Item position entries:
* BEGIN *

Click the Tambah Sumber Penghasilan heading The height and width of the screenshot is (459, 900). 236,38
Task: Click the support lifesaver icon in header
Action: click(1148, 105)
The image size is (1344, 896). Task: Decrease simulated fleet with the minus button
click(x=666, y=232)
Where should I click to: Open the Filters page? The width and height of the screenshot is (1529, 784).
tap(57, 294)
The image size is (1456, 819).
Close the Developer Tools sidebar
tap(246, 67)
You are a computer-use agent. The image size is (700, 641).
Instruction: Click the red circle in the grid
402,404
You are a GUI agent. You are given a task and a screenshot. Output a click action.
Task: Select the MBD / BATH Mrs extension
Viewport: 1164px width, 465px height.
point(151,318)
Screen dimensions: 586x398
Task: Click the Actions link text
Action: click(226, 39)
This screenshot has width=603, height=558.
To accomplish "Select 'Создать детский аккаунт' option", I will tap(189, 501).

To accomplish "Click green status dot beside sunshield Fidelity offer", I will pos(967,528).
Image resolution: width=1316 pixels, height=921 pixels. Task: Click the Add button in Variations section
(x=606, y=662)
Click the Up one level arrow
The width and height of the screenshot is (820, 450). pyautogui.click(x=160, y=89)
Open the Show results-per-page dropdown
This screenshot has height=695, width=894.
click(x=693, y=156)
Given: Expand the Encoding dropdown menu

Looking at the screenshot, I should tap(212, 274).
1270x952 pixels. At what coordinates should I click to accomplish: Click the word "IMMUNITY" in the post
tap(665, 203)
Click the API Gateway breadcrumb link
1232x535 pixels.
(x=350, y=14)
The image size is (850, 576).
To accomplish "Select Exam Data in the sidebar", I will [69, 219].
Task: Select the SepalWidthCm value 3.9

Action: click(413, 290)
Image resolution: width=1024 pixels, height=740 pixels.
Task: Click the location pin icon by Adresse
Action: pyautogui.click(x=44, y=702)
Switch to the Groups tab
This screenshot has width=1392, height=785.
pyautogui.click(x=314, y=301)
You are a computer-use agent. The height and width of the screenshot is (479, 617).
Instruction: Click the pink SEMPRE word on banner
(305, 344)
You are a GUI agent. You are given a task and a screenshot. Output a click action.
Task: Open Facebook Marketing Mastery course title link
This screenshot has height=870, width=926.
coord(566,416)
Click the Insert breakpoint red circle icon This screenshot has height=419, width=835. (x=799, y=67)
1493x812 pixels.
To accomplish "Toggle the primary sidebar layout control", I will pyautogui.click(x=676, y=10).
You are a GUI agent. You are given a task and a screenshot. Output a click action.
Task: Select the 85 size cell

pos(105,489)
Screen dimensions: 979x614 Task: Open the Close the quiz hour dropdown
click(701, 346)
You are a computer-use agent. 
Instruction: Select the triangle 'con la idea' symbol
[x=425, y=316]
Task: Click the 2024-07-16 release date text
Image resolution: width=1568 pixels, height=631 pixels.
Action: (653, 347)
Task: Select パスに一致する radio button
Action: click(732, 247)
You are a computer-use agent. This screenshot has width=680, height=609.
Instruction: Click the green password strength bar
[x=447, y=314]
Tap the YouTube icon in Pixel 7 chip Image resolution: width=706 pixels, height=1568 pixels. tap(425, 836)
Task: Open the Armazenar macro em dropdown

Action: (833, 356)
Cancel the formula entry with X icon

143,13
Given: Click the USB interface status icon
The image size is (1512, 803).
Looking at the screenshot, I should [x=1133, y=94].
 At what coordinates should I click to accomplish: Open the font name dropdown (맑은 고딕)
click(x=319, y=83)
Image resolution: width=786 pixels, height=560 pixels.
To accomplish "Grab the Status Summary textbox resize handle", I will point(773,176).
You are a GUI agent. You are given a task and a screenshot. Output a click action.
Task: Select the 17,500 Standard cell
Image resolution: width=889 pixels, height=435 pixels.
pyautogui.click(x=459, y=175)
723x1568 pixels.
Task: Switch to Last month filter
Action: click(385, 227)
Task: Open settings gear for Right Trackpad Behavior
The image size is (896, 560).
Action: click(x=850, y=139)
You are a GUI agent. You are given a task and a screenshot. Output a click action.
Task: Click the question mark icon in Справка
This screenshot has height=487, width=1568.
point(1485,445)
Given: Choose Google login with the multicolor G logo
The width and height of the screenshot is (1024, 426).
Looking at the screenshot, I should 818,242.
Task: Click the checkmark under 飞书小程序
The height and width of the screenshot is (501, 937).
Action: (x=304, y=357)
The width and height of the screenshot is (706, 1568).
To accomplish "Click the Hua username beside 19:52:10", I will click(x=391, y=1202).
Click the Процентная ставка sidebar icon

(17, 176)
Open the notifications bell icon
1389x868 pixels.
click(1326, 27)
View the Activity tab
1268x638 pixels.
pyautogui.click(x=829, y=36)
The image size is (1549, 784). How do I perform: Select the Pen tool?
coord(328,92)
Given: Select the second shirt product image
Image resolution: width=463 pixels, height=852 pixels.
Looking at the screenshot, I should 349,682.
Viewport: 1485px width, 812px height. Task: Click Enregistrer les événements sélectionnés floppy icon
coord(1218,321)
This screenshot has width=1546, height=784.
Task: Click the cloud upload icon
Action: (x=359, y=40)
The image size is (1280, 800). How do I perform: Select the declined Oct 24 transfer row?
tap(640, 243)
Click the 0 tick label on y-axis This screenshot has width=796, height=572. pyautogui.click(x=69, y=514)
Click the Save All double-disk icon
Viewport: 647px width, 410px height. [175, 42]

* END *

▶ Aim of the exercise:
Revise the item position entries by replacing every occurrence of "The image size is" with "The screenshot size is", leaving everything else unchanged.

▶ Solution to this task:
Click the Tambah Sumber Penghasilan heading The height and width of the screenshot is (459, 900). 236,38
Task: Click the support lifesaver icon in header
Action: click(1148, 105)
The screenshot size is (1344, 896). Task: Decrease simulated fleet with the minus button
click(x=666, y=232)
Where should I click to: Open the Filters page? The width and height of the screenshot is (1529, 784).
tap(57, 294)
The screenshot size is (1456, 819).
Close the Developer Tools sidebar
tap(246, 67)
You are a computer-use agent. The screenshot size is (700, 641).
Instruction: Click the red circle in the grid
402,404
You are a GUI agent. You are given a task and a screenshot. Output a click action.
Task: Select the MBD / BATH Mrs extension
Viewport: 1164px width, 465px height.
point(151,318)
Screen dimensions: 586x398
Task: Click the Actions link text
Action: click(226, 39)
This screenshot has width=603, height=558.
To accomplish "Select 'Создать детский аккаунт' option", I will tap(189, 501).

To accomplish "Click green status dot beside sunshield Fidelity offer", I will pos(967,528).
Image resolution: width=1316 pixels, height=921 pixels. Task: Click the Add button in Variations section
(x=606, y=662)
Click the Up one level arrow
The width and height of the screenshot is (820, 450). pyautogui.click(x=160, y=89)
Open the Show results-per-page dropdown
This screenshot has height=695, width=894.
click(x=693, y=156)
Given: Expand the Encoding dropdown menu

Looking at the screenshot, I should tap(212, 274).
1270x952 pixels. At what coordinates should I click to accomplish: Click the word "IMMUNITY" in the post
tap(665, 203)
Click the API Gateway breadcrumb link
1232x535 pixels.
(x=350, y=14)
The screenshot size is (850, 576).
To accomplish "Select Exam Data in the sidebar", I will [69, 219].
Task: Select the SepalWidthCm value 3.9

Action: click(413, 290)
Image resolution: width=1024 pixels, height=740 pixels.
Task: Click the location pin icon by Adresse
Action: pyautogui.click(x=44, y=702)
Switch to the Groups tab
This screenshot has width=1392, height=785.
pyautogui.click(x=314, y=301)
You are a computer-use agent. The height and width of the screenshot is (479, 617).
Instruction: Click the pink SEMPRE word on banner
(305, 344)
You are a GUI agent. You are given a task and a screenshot. Output a click action.
Task: Open Facebook Marketing Mastery course title link
This screenshot has height=870, width=926.
coord(566,416)
Click the Insert breakpoint red circle icon This screenshot has height=419, width=835. (x=799, y=67)
1493x812 pixels.
To accomplish "Toggle the primary sidebar layout control", I will pyautogui.click(x=676, y=10).
You are a GUI agent. You are given a task and a screenshot. Output a click action.
Task: Select the 85 size cell

pos(105,489)
Screen dimensions: 979x614 Task: Open the Close the quiz hour dropdown
click(701, 346)
You are a computer-use agent. 
Instruction: Select the triangle 'con la idea' symbol
[x=425, y=316]
Task: Click the 2024-07-16 release date text
Image resolution: width=1568 pixels, height=631 pixels.
Action: (653, 347)
Task: Select パスに一致する radio button
Action: click(732, 247)
You are a computer-use agent. This screenshot has width=680, height=609.
Instruction: Click the green password strength bar
[x=447, y=314]
Tap the YouTube icon in Pixel 7 chip Image resolution: width=706 pixels, height=1568 pixels. tap(425, 836)
Task: Open the Armazenar macro em dropdown

Action: (833, 356)
Cancel the formula entry with X icon

143,13
Given: Click the USB interface status icon
The screenshot size is (1512, 803).
Looking at the screenshot, I should [x=1133, y=94].
 At what coordinates should I click to accomplish: Open the font name dropdown (맑은 고딕)
click(x=319, y=83)
Image resolution: width=786 pixels, height=560 pixels.
To accomplish "Grab the Status Summary textbox resize handle", I will point(773,176).
You are a GUI agent. You are given a task and a screenshot. Output a click action.
Task: Select the 17,500 Standard cell
Image resolution: width=889 pixels, height=435 pixels.
pyautogui.click(x=459, y=175)
723x1568 pixels.
Task: Switch to Last month filter
Action: click(385, 227)
Task: Open settings gear for Right Trackpad Behavior
The screenshot size is (896, 560).
Action: click(x=850, y=139)
You are a GUI agent. You are given a task and a screenshot. Output a click action.
Task: Click the question mark icon in Справка
This screenshot has height=487, width=1568.
point(1485,445)
Given: Choose Google login with the multicolor G logo
The width and height of the screenshot is (1024, 426).
Looking at the screenshot, I should 818,242.
Task: Click the checkmark under 飞书小程序
The height and width of the screenshot is (501, 937).
Action: (x=304, y=357)
The width and height of the screenshot is (706, 1568).
To accomplish "Click the Hua username beside 19:52:10", I will click(x=391, y=1202).
Click the Процентная ставка sidebar icon

(17, 176)
Open the notifications bell icon
1389x868 pixels.
click(1326, 27)
View the Activity tab
1268x638 pixels.
pyautogui.click(x=829, y=36)
The screenshot size is (1549, 784). How do I perform: Select the Pen tool?
coord(328,92)
Given: Select the second shirt product image
Image resolution: width=463 pixels, height=852 pixels.
Looking at the screenshot, I should 349,682.
Viewport: 1485px width, 812px height. Task: Click Enregistrer les événements sélectionnés floppy icon
coord(1218,321)
This screenshot has width=1546, height=784.
Task: Click the cloud upload icon
Action: (x=359, y=40)
The screenshot size is (1280, 800). How do I perform: Select the declined Oct 24 transfer row?
tap(640, 243)
Click the 0 tick label on y-axis This screenshot has width=796, height=572. pyautogui.click(x=69, y=514)
Click the Save All double-disk icon
Viewport: 647px width, 410px height. [175, 42]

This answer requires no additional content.